Se la persona non riesce ad eseguire dei movimenti, il robot lo aiuta, muovendo autonomamente la manopola. Inoltre, il robot può interpretare le emozioni del paziente, analizzando i dati dei sensori che sono in grado di rilevare l’attività muscolare, il ritmo polmonare, la sudorazione, la pressione cardiaca e l’attività elettrica del cuore. Le variazioni dei dati rilevati possono essere messe in relazione con gli stati d’animo delle persone. Quando il paziente ha difficoltà a compiere l’esercizio, i sensori rilevano, ad esempio, una situazione di stress e se questo è caratteristico della seduta, il robot ne può tenere conto per adeguare la seduta corrente o le successive.

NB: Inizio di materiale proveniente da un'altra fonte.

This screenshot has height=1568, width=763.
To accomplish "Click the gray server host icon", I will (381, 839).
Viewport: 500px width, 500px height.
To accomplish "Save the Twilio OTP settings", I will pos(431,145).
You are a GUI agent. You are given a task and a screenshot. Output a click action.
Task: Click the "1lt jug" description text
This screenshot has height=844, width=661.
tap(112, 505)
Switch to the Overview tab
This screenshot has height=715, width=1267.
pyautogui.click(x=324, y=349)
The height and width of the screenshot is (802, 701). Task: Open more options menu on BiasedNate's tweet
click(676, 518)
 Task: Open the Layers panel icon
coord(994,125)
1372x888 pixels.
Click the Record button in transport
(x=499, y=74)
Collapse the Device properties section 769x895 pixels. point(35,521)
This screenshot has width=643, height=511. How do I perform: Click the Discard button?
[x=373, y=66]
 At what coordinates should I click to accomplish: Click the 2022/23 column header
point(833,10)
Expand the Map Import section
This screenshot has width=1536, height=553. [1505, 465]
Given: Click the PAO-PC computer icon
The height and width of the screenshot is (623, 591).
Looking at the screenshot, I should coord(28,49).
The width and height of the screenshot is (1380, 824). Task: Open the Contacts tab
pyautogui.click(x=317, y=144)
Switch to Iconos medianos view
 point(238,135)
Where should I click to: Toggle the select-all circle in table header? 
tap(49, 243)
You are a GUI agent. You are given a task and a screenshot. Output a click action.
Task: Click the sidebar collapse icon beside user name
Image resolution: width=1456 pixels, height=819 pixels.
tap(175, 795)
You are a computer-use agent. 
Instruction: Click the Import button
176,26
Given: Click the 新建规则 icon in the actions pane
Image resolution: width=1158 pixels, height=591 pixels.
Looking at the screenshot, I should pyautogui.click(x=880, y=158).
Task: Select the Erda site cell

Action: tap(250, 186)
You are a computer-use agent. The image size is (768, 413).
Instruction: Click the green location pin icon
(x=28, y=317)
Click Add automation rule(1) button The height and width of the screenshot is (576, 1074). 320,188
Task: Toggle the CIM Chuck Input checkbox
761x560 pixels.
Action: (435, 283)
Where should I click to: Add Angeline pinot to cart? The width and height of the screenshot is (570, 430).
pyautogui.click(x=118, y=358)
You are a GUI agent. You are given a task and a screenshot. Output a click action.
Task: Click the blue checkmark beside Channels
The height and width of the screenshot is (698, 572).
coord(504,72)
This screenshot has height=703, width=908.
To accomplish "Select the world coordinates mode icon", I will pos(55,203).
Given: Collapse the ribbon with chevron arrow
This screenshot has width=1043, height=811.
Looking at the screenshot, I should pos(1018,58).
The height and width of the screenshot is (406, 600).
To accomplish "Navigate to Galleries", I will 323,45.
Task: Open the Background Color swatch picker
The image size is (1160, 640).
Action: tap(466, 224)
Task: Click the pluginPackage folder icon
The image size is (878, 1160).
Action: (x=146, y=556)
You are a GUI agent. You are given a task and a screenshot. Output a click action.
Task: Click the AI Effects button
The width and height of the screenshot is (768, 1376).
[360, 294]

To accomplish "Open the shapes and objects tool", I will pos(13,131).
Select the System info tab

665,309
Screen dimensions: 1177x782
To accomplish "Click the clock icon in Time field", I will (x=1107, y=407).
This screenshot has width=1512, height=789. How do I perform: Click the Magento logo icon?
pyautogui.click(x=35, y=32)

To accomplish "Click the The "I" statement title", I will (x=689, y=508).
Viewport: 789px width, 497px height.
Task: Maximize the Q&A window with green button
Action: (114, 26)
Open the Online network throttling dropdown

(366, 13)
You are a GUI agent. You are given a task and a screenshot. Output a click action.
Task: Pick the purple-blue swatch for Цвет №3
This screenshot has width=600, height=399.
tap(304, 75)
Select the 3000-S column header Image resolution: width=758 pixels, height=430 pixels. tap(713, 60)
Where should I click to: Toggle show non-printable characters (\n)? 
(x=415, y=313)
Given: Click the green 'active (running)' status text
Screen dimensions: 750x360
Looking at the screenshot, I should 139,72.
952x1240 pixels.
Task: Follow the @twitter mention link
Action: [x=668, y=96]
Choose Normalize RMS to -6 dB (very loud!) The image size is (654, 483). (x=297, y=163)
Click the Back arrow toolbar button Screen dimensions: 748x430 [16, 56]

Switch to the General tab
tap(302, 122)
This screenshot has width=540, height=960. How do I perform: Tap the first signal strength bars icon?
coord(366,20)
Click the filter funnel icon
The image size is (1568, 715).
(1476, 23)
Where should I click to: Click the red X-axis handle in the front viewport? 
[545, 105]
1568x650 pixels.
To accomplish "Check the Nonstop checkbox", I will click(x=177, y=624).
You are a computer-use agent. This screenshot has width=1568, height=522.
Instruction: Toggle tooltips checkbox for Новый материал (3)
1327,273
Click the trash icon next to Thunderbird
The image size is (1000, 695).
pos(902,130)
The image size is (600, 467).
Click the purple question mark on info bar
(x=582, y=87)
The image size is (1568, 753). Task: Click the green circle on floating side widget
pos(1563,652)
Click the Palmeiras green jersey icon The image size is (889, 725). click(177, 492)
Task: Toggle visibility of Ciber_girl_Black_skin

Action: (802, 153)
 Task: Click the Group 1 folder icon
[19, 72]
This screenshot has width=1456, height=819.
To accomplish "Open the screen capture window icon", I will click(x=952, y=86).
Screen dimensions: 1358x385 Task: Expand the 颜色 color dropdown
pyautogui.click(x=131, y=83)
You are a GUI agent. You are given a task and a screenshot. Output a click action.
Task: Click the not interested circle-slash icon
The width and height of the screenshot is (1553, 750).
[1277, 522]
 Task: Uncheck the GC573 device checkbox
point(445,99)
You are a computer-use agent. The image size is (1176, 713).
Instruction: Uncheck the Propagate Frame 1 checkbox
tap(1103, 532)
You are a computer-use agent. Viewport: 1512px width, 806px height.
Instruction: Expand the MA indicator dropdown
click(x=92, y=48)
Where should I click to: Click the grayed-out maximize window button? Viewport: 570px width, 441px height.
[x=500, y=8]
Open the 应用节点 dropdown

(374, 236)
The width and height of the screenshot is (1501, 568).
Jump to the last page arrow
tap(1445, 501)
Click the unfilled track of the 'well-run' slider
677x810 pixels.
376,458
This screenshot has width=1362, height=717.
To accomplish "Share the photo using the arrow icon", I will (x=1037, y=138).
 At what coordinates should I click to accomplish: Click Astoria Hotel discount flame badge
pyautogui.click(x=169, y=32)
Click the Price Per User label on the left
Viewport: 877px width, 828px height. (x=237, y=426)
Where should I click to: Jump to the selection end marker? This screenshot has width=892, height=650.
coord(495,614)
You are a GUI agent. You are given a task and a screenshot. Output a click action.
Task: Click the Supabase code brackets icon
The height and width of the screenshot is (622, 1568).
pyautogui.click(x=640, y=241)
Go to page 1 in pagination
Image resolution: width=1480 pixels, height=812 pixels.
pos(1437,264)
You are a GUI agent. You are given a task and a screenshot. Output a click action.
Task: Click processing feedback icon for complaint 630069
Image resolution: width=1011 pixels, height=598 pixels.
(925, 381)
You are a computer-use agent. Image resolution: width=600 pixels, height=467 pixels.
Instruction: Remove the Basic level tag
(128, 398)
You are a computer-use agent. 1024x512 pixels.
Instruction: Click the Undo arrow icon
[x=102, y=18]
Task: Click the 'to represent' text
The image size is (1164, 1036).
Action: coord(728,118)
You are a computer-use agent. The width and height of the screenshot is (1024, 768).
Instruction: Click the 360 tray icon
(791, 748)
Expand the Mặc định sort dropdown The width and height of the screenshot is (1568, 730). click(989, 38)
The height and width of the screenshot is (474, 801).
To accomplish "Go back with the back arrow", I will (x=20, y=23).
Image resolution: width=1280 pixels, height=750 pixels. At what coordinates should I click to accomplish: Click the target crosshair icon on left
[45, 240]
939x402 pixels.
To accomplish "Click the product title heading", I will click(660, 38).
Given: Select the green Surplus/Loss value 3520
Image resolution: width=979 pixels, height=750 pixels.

Se poi il robot rileva che il paziente si annoia, il sistema cambierà il compito per renderlo più interessante. Infine, mano a mano che la persona migliora, il sistema stesso modificherà il tipo di esercizio da compiere, in modo da portare il paziente verso un recupero delle funzionalità.
Un robot, dunque, che si adatta a ciò che accade, vero esempio di intelligenza artificiale dai molti vantaggi potenziali. In un futuro prossimo, infatti, il robot potrà arrivare nelle case delle persone ed essere utilizzato nel momento prescelto, senza l’ausilio di fisioterapisti, “giocandoci” e ad un costo accessibile.
L’intelligenza artificiale
L’intelligenza artificiale è nata negli anni Cinquanta per realizzare appunto “macchine intelligenti”. Uno degli aspetti più rilevanti di un essere intelligente è l’interpretazione autonoma dei dati che ha a disposizione – attraverso i suoi sensori – per poter capire in quale situazione si trova e comportarsi adeguatamente.
L’interpretazione di dati sensoriali è compito difficile e oneroso, dal punto di vista computazionale, sia per la relativa limitatezza degli apparati sensoriali artificiali a disposizione, sia per l’intrinseca complessità che il compito ha, e che l’uomo gestisce con un apparato molto più complesso degli attuali calcolatori, comprendente non solo il cervello, ma l’intero corpo.
Oggi abbiamo già a disposizione macchine che rendono la vita più facile, come automobili autonome, edifici intelligenti, robot che svolgono servizi di pulizia, sorveglianza, intrattenimento, monitoraggio dello stato fisico.
Ma quali sono i limiti? Si può dire in sintesi che l’autonomia delle macchine sia limitata dalle attuali capacità di generare o trasportare energia e di muoversi, dalla qualità dei sensori e dalla limitatezza delle risorse computazionali a disposizione a bordo di un oggetto mobile e autonomo. (Elena Rostan)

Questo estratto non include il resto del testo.